Brazil's new interim president, Michel Temer, was an embassy informant for US intelligence, WikiLeaks has revealed.

According to the whistleblowing website, Temer communicated with the US embassy in Brazil via telegram, and such content would be classified as "sensitive" and "for official use only." 

READ MORE: ‘Coup & farce’: Brazil’s Rousseff vows to fight impeachment with all legal means

Two cables were released, dated January 11, 2006 and June 21, 2006.

One shows a document sent from Sao Paolo, Brazil, to - among other recipients - the US Southern Command in Miami. In it, Temer discusses the political situation in Brazil during the presidency of Luiz Inácio Lula da Silva.

Regarding the 2006 elections, when Lula was re-elected, Temer shared scenarios in which his party (PMDB) would win the elections. 

He declined to predict the race, however, but said there would be a run-off and that "anything could happen." 

Temer said the PMDB would elect between 10 and 15 governors that year, and that the party would have the most representatives in the Senate and thus the House of Representatives.
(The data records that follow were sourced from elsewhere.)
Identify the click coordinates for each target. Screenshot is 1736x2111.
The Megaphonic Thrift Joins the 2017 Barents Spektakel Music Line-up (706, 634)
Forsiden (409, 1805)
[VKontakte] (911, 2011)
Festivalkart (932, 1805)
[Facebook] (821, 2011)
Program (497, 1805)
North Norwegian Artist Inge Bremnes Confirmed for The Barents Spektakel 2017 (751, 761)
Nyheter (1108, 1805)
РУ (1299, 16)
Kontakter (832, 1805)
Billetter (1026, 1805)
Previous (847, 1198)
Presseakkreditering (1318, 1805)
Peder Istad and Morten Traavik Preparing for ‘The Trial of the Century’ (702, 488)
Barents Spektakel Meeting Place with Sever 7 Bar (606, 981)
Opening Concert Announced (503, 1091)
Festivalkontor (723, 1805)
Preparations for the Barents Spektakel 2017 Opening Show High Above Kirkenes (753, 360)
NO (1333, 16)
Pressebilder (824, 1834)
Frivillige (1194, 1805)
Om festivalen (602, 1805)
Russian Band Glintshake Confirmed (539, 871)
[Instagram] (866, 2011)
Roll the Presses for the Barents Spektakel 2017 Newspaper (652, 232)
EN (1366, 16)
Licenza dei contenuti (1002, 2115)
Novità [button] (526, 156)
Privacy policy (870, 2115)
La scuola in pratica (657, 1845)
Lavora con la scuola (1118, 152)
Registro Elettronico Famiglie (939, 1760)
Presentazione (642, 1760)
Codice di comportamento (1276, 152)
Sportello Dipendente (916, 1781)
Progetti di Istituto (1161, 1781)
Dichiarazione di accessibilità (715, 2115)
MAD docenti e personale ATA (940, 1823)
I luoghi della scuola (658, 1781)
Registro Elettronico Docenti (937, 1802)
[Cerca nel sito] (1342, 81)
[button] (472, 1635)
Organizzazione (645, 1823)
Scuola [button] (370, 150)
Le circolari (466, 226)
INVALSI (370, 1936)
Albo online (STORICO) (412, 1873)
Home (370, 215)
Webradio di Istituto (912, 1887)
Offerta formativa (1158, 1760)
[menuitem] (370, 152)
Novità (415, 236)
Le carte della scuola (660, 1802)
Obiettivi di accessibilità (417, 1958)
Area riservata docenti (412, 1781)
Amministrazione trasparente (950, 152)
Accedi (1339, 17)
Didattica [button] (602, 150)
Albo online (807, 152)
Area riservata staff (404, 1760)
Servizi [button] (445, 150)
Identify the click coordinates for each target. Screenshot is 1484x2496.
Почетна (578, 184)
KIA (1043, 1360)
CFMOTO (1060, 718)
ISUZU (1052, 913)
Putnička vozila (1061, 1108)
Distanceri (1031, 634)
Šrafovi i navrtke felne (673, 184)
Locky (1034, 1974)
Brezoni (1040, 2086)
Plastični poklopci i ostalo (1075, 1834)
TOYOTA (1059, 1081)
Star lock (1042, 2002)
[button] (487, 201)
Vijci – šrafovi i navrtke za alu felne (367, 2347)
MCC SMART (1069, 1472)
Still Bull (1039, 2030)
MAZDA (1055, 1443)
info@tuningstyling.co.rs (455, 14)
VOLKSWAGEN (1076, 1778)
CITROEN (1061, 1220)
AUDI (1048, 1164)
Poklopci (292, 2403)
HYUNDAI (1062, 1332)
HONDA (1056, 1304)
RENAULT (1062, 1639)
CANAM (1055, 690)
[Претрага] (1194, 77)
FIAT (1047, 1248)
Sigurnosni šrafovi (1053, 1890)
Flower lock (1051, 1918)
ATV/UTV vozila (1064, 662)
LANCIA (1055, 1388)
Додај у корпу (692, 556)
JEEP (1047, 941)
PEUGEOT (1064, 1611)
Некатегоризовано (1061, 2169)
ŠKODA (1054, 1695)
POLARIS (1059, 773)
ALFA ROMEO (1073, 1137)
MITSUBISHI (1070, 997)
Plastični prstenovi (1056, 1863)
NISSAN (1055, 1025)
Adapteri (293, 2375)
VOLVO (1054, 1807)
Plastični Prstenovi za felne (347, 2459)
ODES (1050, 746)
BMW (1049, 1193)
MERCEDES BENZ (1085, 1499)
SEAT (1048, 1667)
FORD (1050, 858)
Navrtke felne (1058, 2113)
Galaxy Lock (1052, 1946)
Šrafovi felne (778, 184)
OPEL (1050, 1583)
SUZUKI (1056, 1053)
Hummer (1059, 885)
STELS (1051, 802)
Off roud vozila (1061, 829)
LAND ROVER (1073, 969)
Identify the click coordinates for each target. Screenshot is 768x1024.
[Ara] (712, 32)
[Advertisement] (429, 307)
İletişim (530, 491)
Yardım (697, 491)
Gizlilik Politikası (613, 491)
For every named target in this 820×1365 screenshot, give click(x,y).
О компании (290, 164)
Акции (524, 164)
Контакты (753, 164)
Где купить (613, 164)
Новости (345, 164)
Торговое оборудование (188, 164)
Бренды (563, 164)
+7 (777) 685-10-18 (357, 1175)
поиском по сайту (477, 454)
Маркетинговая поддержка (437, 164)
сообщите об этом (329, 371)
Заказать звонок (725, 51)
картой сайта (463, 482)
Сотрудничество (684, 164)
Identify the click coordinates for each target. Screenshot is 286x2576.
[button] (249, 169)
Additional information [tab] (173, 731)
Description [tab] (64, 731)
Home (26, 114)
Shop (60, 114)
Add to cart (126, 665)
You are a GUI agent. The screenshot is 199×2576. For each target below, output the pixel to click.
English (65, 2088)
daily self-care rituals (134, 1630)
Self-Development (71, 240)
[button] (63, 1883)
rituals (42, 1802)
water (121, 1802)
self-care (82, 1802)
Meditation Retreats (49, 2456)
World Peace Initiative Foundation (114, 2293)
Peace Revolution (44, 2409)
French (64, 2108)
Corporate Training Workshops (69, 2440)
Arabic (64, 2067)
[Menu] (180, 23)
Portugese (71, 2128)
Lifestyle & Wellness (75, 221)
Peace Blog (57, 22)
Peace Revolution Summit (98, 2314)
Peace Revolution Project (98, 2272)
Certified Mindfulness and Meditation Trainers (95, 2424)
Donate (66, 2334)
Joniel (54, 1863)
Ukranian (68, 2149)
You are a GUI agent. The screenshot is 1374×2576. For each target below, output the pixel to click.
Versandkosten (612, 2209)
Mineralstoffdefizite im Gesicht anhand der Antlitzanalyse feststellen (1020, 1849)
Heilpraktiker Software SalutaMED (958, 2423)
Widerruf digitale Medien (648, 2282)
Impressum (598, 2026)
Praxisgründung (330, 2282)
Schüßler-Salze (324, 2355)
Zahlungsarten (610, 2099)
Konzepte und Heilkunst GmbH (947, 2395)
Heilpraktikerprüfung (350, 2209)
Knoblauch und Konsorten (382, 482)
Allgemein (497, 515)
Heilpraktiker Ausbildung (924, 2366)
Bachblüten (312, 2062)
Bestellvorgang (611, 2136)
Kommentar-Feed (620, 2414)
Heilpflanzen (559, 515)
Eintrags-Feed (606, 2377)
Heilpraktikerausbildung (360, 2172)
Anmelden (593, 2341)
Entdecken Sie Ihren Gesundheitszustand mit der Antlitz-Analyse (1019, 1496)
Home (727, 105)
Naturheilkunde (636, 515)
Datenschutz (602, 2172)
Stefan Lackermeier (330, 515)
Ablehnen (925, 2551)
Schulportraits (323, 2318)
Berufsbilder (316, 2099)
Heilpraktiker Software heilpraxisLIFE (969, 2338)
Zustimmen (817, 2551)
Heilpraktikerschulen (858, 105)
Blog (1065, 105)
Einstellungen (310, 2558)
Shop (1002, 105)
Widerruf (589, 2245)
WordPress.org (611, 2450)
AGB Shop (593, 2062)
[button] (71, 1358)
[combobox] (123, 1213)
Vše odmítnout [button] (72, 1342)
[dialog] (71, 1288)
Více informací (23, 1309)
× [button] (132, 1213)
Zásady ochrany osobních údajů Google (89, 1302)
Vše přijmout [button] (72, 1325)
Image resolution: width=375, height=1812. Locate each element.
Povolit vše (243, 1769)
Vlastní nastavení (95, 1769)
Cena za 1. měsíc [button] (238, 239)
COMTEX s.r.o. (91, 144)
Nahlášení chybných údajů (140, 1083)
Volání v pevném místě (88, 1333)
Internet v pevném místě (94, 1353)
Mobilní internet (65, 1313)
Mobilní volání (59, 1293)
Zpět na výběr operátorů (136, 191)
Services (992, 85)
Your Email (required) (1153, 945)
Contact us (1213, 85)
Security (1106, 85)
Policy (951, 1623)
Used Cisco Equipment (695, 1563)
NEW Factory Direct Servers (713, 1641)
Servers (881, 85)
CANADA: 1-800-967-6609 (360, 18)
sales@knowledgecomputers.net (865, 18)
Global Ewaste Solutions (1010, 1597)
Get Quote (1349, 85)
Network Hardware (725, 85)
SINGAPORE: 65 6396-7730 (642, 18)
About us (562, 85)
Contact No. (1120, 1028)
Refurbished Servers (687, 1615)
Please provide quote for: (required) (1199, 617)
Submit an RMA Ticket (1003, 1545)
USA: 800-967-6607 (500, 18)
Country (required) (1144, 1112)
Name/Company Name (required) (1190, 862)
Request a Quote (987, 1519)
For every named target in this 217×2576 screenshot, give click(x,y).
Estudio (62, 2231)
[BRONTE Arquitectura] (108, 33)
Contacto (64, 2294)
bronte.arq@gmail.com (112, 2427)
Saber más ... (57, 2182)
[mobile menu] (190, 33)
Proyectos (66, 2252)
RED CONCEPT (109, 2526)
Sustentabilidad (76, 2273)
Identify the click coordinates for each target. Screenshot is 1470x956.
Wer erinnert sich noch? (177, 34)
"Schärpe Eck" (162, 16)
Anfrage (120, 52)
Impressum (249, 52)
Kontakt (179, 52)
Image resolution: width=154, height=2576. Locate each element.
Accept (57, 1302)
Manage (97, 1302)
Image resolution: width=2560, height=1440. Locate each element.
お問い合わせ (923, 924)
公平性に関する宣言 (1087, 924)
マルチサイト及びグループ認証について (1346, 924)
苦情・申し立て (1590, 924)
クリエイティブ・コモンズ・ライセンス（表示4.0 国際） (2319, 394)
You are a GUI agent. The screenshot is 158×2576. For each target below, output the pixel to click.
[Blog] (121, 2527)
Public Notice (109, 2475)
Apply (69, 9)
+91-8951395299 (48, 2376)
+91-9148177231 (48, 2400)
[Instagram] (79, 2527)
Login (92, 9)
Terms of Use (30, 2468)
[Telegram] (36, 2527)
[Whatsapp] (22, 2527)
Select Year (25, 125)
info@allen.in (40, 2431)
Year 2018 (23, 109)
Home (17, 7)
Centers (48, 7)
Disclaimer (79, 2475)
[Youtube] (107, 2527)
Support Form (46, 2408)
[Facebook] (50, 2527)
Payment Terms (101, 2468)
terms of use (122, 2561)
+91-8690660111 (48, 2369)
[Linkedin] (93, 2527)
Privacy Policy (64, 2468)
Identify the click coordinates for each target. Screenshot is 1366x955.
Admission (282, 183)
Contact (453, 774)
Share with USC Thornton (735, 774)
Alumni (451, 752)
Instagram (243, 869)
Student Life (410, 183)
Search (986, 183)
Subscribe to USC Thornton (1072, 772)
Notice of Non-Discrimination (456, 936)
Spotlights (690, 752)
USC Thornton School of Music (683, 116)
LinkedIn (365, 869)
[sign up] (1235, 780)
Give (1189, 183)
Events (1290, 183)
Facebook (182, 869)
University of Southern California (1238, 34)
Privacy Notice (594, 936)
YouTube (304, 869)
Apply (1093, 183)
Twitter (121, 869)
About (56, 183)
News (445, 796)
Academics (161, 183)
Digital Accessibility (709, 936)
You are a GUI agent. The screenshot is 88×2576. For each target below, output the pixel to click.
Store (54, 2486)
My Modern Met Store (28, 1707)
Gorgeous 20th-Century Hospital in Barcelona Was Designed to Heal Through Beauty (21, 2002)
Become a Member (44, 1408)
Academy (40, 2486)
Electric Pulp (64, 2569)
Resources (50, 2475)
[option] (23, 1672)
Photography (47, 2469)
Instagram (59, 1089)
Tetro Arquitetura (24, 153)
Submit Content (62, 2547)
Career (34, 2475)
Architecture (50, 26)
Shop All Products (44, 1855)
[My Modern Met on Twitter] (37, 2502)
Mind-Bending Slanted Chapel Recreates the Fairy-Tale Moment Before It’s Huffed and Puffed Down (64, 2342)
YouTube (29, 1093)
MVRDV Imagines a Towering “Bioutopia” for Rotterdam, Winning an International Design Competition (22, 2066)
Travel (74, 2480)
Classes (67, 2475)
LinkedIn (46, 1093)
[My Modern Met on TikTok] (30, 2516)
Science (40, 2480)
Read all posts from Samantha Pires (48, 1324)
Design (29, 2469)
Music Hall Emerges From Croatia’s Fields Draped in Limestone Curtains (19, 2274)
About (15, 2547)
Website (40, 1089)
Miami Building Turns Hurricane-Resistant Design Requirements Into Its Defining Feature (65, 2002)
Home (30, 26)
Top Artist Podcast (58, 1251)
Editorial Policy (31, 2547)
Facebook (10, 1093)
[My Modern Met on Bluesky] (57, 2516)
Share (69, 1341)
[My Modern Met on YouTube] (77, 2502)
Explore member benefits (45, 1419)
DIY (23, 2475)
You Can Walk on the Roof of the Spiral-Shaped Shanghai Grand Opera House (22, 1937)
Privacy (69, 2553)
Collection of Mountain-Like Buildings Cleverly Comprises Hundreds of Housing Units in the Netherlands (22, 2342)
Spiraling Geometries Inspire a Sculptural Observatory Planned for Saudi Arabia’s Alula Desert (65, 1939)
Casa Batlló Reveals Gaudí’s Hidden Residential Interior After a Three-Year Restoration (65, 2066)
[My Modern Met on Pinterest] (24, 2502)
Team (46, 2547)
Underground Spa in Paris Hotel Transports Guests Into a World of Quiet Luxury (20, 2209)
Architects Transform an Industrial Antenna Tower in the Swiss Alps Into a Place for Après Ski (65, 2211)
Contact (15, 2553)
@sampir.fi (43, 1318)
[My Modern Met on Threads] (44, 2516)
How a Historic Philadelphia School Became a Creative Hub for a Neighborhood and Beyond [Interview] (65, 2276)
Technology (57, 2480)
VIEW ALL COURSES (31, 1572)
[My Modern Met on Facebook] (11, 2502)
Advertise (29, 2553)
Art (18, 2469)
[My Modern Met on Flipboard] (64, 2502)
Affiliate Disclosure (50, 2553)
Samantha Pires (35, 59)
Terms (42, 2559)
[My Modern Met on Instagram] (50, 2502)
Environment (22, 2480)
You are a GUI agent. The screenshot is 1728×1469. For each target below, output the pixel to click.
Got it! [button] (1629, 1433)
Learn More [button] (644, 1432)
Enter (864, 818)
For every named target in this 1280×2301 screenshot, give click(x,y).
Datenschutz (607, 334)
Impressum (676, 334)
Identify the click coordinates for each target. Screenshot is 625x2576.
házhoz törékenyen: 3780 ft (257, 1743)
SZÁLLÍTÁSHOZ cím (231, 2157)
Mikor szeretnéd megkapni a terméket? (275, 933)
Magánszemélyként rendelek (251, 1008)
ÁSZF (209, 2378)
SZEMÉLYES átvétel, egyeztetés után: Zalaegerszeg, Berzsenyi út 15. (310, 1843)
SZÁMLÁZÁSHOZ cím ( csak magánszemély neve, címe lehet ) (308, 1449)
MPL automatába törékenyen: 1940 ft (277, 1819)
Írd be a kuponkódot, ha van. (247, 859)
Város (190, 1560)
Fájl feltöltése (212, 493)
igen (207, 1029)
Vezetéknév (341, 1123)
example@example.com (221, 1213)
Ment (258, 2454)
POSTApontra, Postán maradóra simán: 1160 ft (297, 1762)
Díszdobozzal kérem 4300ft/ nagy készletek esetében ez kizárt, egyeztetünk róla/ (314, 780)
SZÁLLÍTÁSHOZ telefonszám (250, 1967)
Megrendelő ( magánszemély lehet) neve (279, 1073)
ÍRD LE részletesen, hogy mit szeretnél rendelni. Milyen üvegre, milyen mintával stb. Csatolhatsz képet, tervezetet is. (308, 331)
This would mean that the elected president would have to report to PMDB rule. 

"Whoever wins the presidential election will have to come to us to do anything," Temer reportedly said.

Temer has replaced Dilma Rousseff, who was suspended from office earlier this week, after the Senate approved impeachment against her.

Rousseff was suspended from her post for at least 180 days after senators voted 55 to 22 to punish her for manipulating budget data, ahead of her re-election in 2014.

The left-wing politician claimed that Brazil was in a strong economic position, but since she convincingly won the vote, the economy has unraveled, putting Brazil in the worst recession for decades.